::: Listed records :::

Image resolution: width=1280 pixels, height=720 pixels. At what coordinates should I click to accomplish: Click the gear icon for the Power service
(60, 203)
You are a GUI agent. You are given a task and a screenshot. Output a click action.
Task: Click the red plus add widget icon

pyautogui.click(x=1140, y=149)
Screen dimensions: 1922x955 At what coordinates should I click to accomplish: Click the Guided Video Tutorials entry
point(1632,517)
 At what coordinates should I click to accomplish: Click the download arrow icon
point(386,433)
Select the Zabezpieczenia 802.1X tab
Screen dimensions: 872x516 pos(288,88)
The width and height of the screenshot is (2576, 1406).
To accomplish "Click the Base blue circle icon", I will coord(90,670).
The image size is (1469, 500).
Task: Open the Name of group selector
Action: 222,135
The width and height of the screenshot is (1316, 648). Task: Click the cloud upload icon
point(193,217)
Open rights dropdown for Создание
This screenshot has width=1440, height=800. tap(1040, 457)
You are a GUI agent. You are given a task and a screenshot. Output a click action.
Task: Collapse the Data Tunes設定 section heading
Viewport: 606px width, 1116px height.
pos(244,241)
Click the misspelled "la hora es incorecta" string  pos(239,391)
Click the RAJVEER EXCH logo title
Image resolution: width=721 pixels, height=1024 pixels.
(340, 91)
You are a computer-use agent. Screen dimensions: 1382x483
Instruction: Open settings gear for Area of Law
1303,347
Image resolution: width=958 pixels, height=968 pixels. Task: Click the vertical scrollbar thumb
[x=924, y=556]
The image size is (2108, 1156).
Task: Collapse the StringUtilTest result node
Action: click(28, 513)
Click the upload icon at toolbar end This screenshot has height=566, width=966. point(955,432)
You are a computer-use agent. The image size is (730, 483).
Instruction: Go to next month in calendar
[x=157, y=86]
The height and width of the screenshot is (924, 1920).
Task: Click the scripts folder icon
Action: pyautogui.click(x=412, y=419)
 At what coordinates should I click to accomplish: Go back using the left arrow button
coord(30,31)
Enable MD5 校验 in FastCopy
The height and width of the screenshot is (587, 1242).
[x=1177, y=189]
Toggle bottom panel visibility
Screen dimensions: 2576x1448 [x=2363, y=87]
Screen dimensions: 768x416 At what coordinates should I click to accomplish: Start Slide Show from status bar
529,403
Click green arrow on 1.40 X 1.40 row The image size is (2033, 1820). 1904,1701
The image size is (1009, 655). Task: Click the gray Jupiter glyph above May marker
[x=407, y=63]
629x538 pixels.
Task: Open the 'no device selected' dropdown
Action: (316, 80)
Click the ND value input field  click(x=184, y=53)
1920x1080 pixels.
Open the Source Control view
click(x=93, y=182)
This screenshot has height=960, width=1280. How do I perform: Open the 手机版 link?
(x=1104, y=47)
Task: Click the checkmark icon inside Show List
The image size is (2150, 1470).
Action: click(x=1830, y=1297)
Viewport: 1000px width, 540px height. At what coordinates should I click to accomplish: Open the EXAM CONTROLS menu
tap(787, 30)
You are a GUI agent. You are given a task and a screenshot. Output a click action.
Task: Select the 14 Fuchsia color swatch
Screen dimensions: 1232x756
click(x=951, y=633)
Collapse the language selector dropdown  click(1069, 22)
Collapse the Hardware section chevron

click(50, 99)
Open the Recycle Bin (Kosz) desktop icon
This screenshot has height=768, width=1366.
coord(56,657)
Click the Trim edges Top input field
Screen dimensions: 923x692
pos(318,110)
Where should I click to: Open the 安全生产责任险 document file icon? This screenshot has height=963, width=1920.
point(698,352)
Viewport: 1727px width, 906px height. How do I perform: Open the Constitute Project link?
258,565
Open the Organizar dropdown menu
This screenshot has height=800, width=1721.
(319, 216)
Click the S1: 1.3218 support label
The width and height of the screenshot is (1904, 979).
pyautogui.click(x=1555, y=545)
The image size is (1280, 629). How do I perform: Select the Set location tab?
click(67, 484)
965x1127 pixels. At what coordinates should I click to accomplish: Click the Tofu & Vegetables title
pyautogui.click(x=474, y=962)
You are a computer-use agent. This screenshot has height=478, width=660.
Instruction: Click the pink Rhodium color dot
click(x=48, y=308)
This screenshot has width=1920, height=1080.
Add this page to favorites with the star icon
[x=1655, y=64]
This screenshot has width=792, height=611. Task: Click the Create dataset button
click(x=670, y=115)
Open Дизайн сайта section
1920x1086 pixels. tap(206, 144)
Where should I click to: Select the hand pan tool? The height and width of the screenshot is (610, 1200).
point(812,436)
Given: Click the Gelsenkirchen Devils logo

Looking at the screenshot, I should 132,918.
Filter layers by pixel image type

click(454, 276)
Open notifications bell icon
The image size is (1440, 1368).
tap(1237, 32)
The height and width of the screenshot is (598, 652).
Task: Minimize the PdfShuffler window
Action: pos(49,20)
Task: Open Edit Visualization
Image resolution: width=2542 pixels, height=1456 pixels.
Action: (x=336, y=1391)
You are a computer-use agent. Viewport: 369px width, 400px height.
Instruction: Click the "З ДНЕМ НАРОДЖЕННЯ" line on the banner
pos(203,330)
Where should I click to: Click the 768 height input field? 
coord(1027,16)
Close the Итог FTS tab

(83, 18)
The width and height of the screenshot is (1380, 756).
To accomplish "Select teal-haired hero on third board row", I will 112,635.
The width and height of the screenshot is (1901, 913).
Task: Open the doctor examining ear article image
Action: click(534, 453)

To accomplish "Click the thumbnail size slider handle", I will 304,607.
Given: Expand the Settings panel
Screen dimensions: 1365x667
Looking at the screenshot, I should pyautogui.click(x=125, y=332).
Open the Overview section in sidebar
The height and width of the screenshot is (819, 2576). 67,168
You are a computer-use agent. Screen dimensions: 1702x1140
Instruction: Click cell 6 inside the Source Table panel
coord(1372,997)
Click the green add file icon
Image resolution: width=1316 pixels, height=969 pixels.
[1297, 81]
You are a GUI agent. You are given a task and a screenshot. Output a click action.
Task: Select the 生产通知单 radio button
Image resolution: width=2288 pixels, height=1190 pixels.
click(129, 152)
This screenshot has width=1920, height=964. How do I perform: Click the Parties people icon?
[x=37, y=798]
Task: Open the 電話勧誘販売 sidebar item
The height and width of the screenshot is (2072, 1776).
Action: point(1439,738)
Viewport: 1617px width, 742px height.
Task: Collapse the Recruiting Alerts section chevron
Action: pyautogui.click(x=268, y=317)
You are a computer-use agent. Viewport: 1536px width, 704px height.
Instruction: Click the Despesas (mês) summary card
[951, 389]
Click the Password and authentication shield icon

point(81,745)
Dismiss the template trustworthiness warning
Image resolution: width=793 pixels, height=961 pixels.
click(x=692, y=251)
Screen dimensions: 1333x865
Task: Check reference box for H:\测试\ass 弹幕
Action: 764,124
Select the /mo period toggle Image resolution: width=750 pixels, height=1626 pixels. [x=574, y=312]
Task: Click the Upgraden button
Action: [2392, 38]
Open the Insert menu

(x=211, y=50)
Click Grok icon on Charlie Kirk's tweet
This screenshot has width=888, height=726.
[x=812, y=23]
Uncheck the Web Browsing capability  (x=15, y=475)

:::

Task description: Copy all of the entries above word for word, keeping every line in its original order.

Answer to the problem:
Image resolution: width=1280 pixels, height=720 pixels. At what coordinates should I click to accomplish: Click the gear icon for the Power service
(60, 203)
You are a GUI agent. You are given a task and a screenshot. Output a click action.
Task: Click the red plus add widget icon

pyautogui.click(x=1140, y=149)
Screen dimensions: 1922x955 At what coordinates should I click to accomplish: Click the Guided Video Tutorials entry
point(1632,517)
 At what coordinates should I click to accomplish: Click the download arrow icon
point(386,433)
Select the Zabezpieczenia 802.1X tab
Screen dimensions: 872x516 pos(288,88)
The width and height of the screenshot is (2576, 1406).
To accomplish "Click the Base blue circle icon", I will coord(90,670).
The image size is (1469, 500).
Task: Open the Name of group selector
Action: 222,135
The width and height of the screenshot is (1316, 648). Task: Click the cloud upload icon
point(193,217)
Open rights dropdown for Создание
This screenshot has width=1440, height=800. tap(1040, 457)
You are a GUI agent. You are given a task and a screenshot. Output a click action.
Task: Collapse the Data Tunes設定 section heading
Viewport: 606px width, 1116px height.
pos(244,241)
Click the misspelled "la hora es incorecta" string  pos(239,391)
Click the RAJVEER EXCH logo title
Image resolution: width=721 pixels, height=1024 pixels.
(340, 91)
You are a computer-use agent. Screen dimensions: 1382x483
Instruction: Open settings gear for Area of Law
1303,347
Image resolution: width=958 pixels, height=968 pixels. Task: Click the vertical scrollbar thumb
[x=924, y=556]
The image size is (2108, 1156).
Task: Collapse the StringUtilTest result node
Action: click(28, 513)
Click the upload icon at toolbar end This screenshot has height=566, width=966. point(955,432)
You are a computer-use agent. The image size is (730, 483).
Instruction: Go to next month in calendar
[x=157, y=86]
The height and width of the screenshot is (924, 1920).
Task: Click the scripts folder icon
Action: pyautogui.click(x=412, y=419)
 At what coordinates should I click to accomplish: Go back using the left arrow button
coord(30,31)
Enable MD5 校验 in FastCopy
The height and width of the screenshot is (587, 1242).
[x=1177, y=189]
Toggle bottom panel visibility
Screen dimensions: 2576x1448 [x=2363, y=87]
Screen dimensions: 768x416 At what coordinates should I click to accomplish: Start Slide Show from status bar
529,403
Click green arrow on 1.40 X 1.40 row The image size is (2033, 1820). 1904,1701
The image size is (1009, 655). Task: Click the gray Jupiter glyph above May marker
[x=407, y=63]
629x538 pixels.
Task: Open the 'no device selected' dropdown
Action: (316, 80)
Click the ND value input field  click(x=184, y=53)
1920x1080 pixels.
Open the Source Control view
click(x=93, y=182)
This screenshot has height=960, width=1280. How do I perform: Open the 手机版 link?
(x=1104, y=47)
Task: Click the checkmark icon inside Show List
The image size is (2150, 1470).
Action: click(x=1830, y=1297)
Viewport: 1000px width, 540px height. At what coordinates should I click to accomplish: Open the EXAM CONTROLS menu
tap(787, 30)
You are a GUI agent. You are given a task and a screenshot. Output a click action.
Task: Select the 14 Fuchsia color swatch
Screen dimensions: 1232x756
click(x=951, y=633)
Collapse the language selector dropdown  click(1069, 22)
Collapse the Hardware section chevron

click(50, 99)
Open the Recycle Bin (Kosz) desktop icon
This screenshot has height=768, width=1366.
coord(56,657)
Click the Trim edges Top input field
Screen dimensions: 923x692
pos(318,110)
Where should I click to: Open the 安全生产责任险 document file icon? This screenshot has height=963, width=1920.
point(698,352)
Viewport: 1727px width, 906px height. How do I perform: Open the Constitute Project link?
258,565
Open the Organizar dropdown menu
This screenshot has height=800, width=1721.
(319, 216)
Click the S1: 1.3218 support label
The width and height of the screenshot is (1904, 979).
pyautogui.click(x=1555, y=545)
The image size is (1280, 629). How do I perform: Select the Set location tab?
click(67, 484)
965x1127 pixels. At what coordinates should I click to accomplish: Click the Tofu & Vegetables title
pyautogui.click(x=474, y=962)
You are a computer-use agent. This screenshot has height=478, width=660.
Instruction: Click the pink Rhodium color dot
click(x=48, y=308)
This screenshot has width=1920, height=1080.
Add this page to favorites with the star icon
[x=1655, y=64]
This screenshot has width=792, height=611. Task: Click the Create dataset button
click(x=670, y=115)
Open Дизайн сайта section
1920x1086 pixels. tap(206, 144)
Where should I click to: Select the hand pan tool? The height and width of the screenshot is (610, 1200).
point(812,436)
Given: Click the Gelsenkirchen Devils logo

Looking at the screenshot, I should 132,918.
Filter layers by pixel image type

click(454, 276)
Open notifications bell icon
The image size is (1440, 1368).
tap(1237, 32)
The height and width of the screenshot is (598, 652).
Task: Minimize the PdfShuffler window
Action: pos(49,20)
Task: Open Edit Visualization
Image resolution: width=2542 pixels, height=1456 pixels.
Action: (x=336, y=1391)
You are a computer-use agent. Viewport: 369px width, 400px height.
Instruction: Click the "З ДНЕМ НАРОДЖЕННЯ" line on the banner
pos(203,330)
Where should I click to: Click the 768 height input field? 
coord(1027,16)
Close the Итог FTS tab

(83, 18)
The width and height of the screenshot is (1380, 756).
To accomplish "Select teal-haired hero on third board row", I will 112,635.
The width and height of the screenshot is (1901, 913).
Task: Open the doctor examining ear article image
Action: click(534, 453)

To accomplish "Click the thumbnail size slider handle", I will 304,607.
Given: Expand the Settings panel
Screen dimensions: 1365x667
Looking at the screenshot, I should pyautogui.click(x=125, y=332).
Open the Overview section in sidebar
The height and width of the screenshot is (819, 2576). 67,168
You are a computer-use agent. Screen dimensions: 1702x1140
Instruction: Click cell 6 inside the Source Table panel
coord(1372,997)
Click the green add file icon
Image resolution: width=1316 pixels, height=969 pixels.
[1297, 81]
You are a GUI agent. You are given a task and a screenshot. Output a click action.
Task: Select the 生产通知单 radio button
Image resolution: width=2288 pixels, height=1190 pixels.
click(129, 152)
This screenshot has width=1920, height=964. How do I perform: Click the Parties people icon?
[x=37, y=798]
Task: Open the 電話勧誘販売 sidebar item
The height and width of the screenshot is (2072, 1776).
Action: point(1439,738)
Viewport: 1617px width, 742px height.
Task: Collapse the Recruiting Alerts section chevron
Action: pyautogui.click(x=268, y=317)
You are a computer-use agent. Viewport: 1536px width, 704px height.
Instruction: Click the Despesas (mês) summary card
[951, 389]
Click the Password and authentication shield icon

point(81,745)
Dismiss the template trustworthiness warning
Image resolution: width=793 pixels, height=961 pixels.
click(x=692, y=251)
Screen dimensions: 1333x865
Task: Check reference box for H:\测试\ass 弹幕
Action: 764,124
Select the /mo period toggle Image resolution: width=750 pixels, height=1626 pixels. [x=574, y=312]
Task: Click the Upgraden button
Action: [2392, 38]
Open the Insert menu

(x=211, y=50)
Click Grok icon on Charlie Kirk's tweet
This screenshot has width=888, height=726.
[x=812, y=23]
Uncheck the Web Browsing capability  (x=15, y=475)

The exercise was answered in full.